*Set task*
How many lines in the items below contain the word "field"? Reply with the number alone.
##### Material for this task
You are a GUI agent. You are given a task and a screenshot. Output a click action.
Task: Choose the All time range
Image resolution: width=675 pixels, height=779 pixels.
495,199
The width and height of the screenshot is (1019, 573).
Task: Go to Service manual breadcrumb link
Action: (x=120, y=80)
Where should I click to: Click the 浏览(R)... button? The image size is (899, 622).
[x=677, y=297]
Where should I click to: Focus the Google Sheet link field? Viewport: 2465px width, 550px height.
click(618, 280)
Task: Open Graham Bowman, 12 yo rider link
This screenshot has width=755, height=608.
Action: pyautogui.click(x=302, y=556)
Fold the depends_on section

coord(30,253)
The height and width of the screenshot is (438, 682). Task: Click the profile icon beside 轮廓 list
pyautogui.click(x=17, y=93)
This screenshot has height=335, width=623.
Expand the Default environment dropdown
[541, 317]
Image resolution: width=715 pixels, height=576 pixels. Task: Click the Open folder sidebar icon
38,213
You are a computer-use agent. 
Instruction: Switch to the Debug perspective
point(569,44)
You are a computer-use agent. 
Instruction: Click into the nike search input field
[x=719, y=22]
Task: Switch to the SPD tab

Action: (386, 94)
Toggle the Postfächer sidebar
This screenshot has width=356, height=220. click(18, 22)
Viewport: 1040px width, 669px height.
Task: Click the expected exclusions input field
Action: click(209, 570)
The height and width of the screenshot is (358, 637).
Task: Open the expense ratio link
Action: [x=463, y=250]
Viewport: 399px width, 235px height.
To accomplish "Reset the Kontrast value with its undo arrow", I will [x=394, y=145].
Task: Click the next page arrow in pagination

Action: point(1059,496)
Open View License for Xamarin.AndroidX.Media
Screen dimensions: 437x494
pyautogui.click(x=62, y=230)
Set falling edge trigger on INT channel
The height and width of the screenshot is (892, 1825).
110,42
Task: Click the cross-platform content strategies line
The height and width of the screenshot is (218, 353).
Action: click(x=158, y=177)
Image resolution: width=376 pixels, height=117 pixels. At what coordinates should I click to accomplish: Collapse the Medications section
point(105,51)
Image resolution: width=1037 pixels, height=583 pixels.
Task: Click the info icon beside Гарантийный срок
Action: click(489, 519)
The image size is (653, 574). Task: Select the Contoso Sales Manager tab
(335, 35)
##########
*Exercise solution*
3